### EXERCISE DATA
....

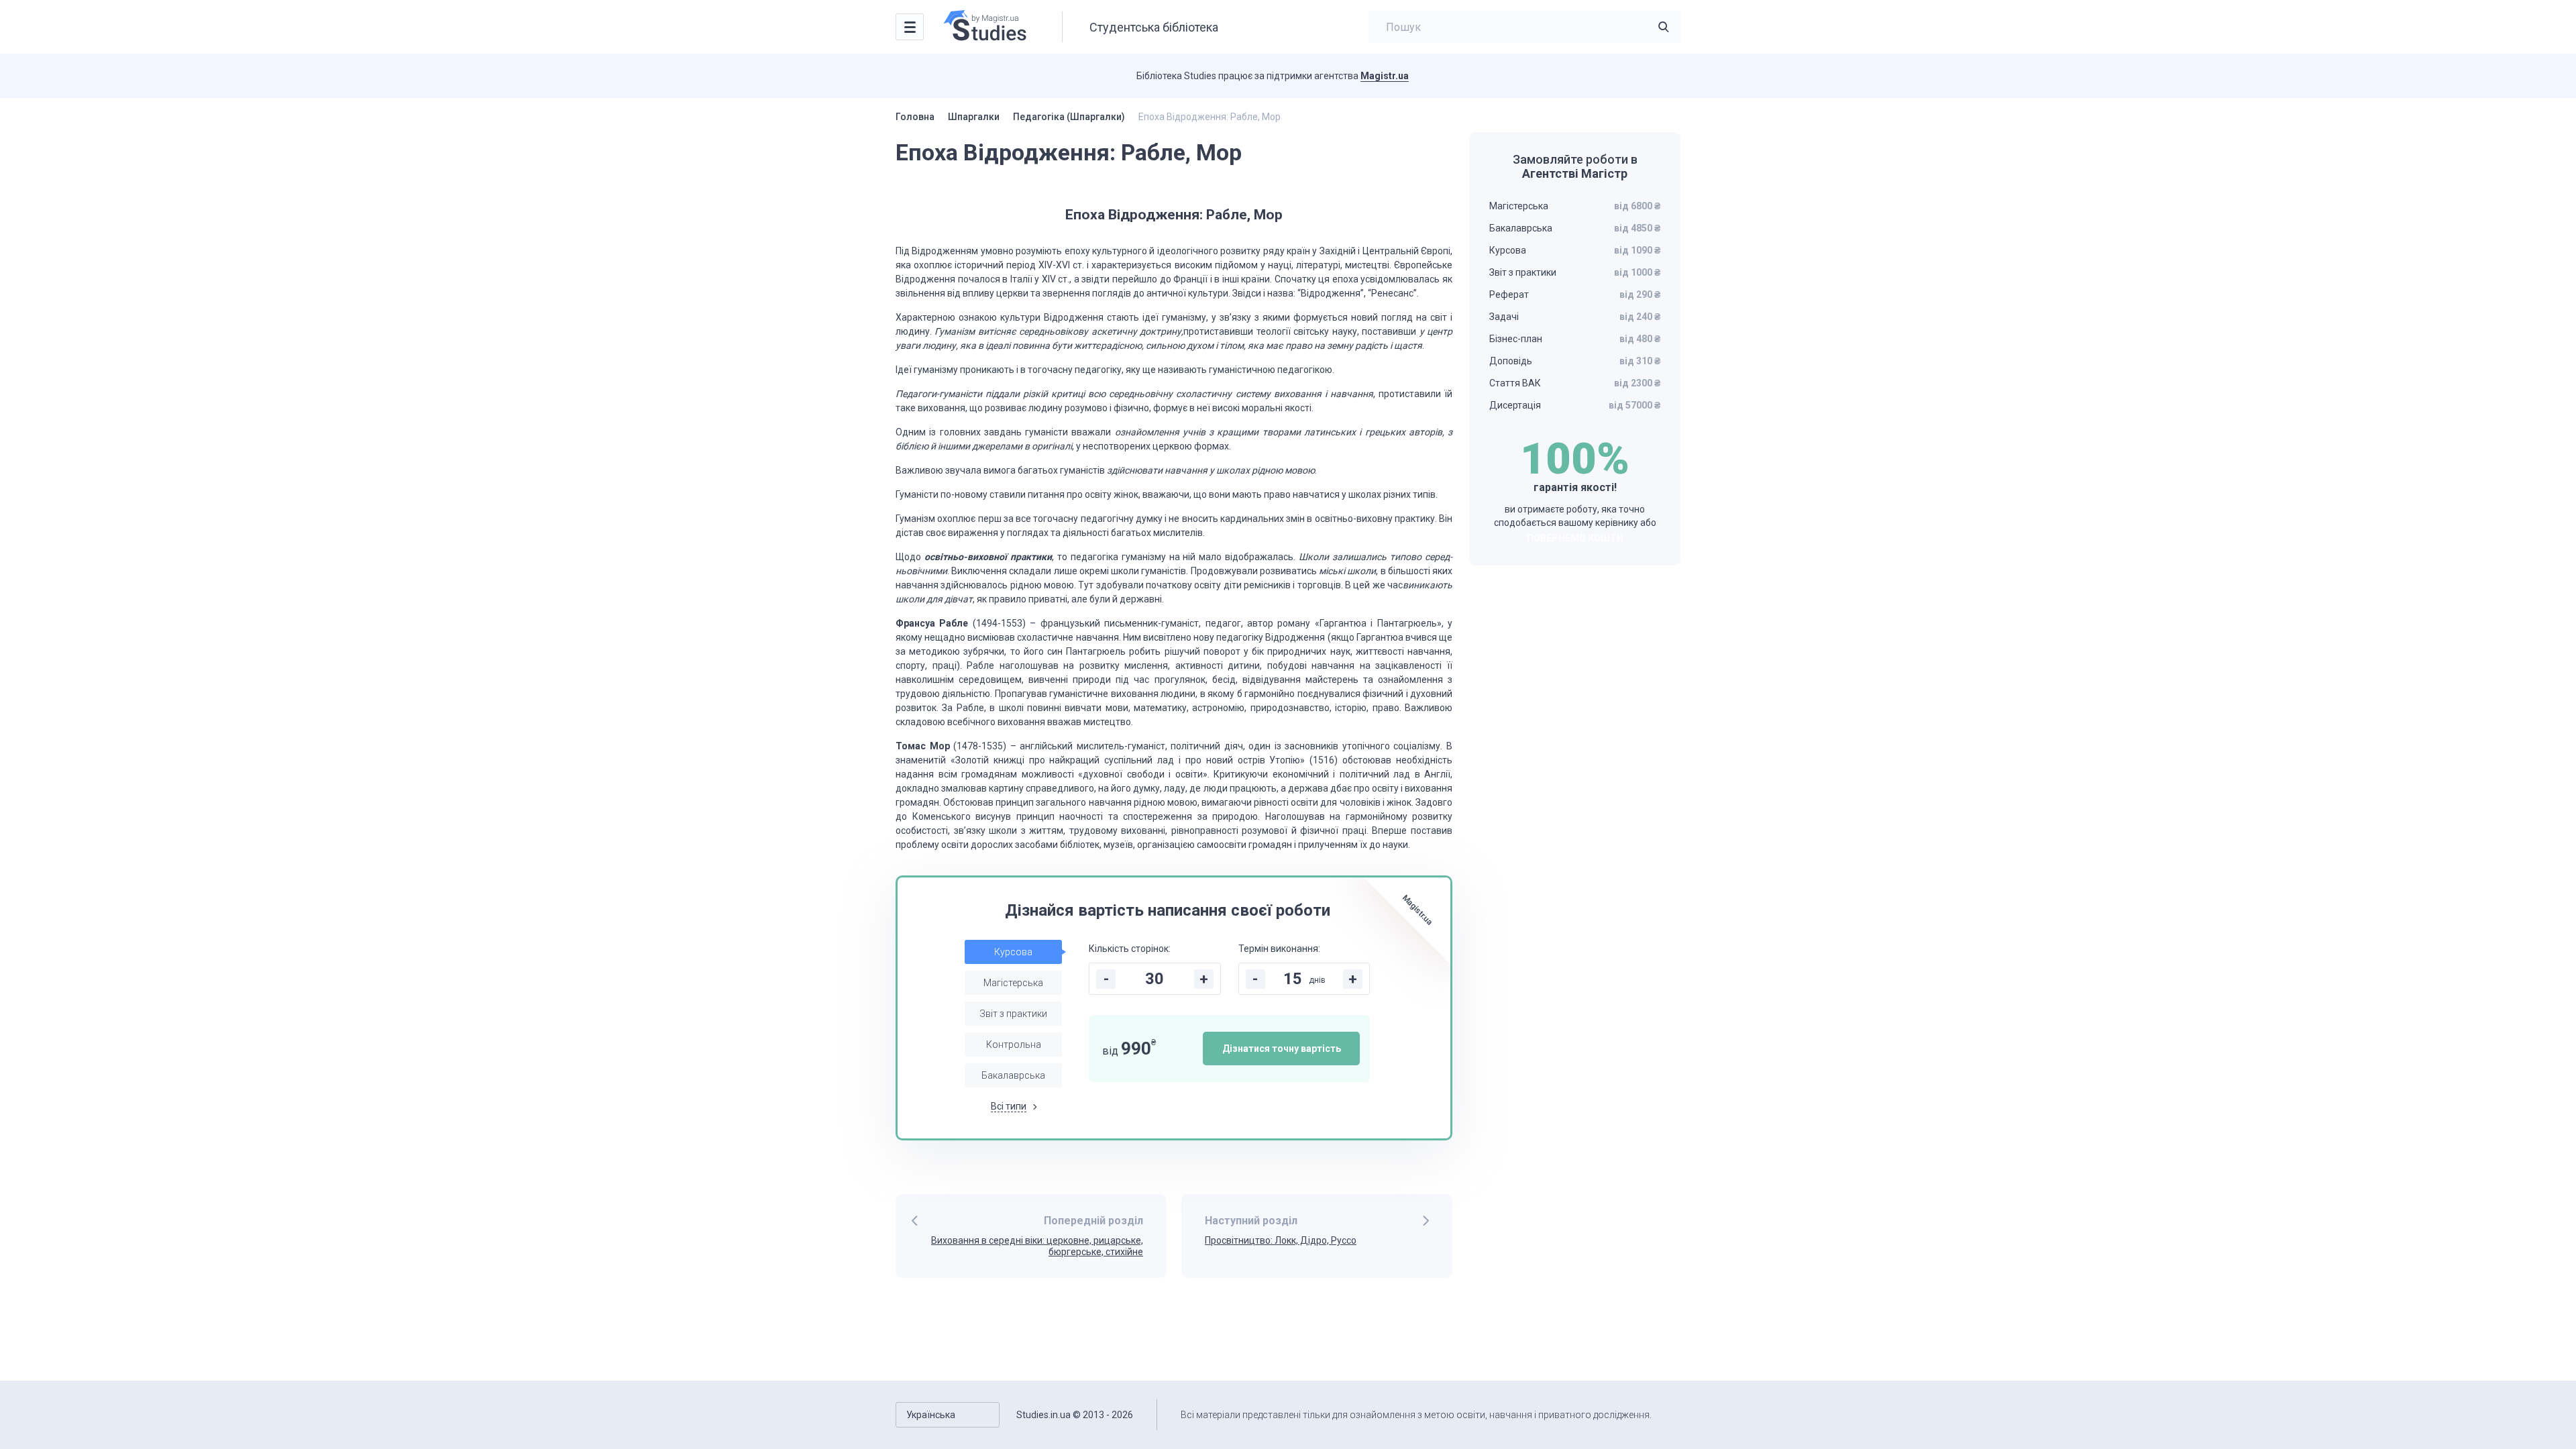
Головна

....

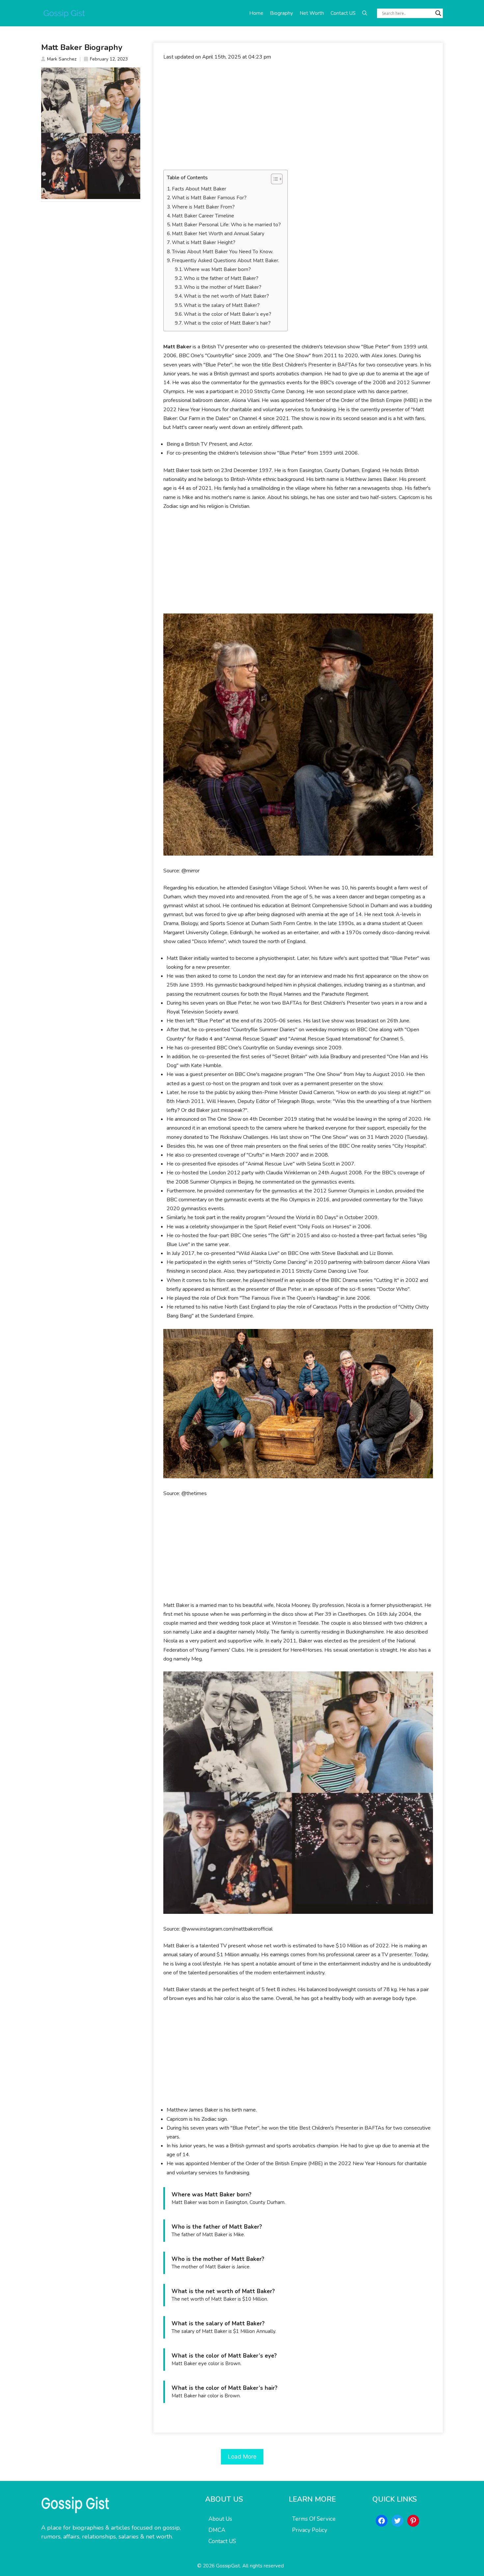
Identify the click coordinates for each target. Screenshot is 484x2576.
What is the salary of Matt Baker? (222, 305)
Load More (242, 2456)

....

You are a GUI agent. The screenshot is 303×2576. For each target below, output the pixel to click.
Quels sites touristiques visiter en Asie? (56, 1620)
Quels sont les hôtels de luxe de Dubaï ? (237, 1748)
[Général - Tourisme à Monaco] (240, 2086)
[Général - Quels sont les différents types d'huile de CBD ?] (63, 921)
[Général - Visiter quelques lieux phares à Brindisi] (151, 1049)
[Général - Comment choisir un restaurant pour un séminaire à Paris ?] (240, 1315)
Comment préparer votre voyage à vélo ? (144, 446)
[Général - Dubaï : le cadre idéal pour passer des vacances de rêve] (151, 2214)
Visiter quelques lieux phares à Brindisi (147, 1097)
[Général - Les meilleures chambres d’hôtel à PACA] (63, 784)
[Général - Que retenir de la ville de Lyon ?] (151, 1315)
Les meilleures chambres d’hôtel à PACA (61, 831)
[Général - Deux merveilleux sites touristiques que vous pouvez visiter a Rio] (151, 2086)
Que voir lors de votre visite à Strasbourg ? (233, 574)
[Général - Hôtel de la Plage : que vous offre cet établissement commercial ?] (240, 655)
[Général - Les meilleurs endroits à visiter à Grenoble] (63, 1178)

....

### WORK REQUIRED
The entries above hold a line with "[Général - Que retenir" and a later line with "[Général - Les meilleurs". Write out exactly those lines and all lines between, nothing more.

### WRITTEN ANSWER
[Général - Que retenir de la ville de Lyon ?] (151, 1315)
Les meilleures chambres d’hôtel à PACA (61, 831)
[Général - Deux merveilleux sites touristiques que vous pouvez visiter a Rio] (151, 2086)
Que voir lors de votre visite à Strasbourg ? (233, 574)
[Général - Hôtel de la Plage : que vous offre cet établissement commercial ?] (240, 655)
[Général - Les meilleurs endroits à visiter à Grenoble] (63, 1178)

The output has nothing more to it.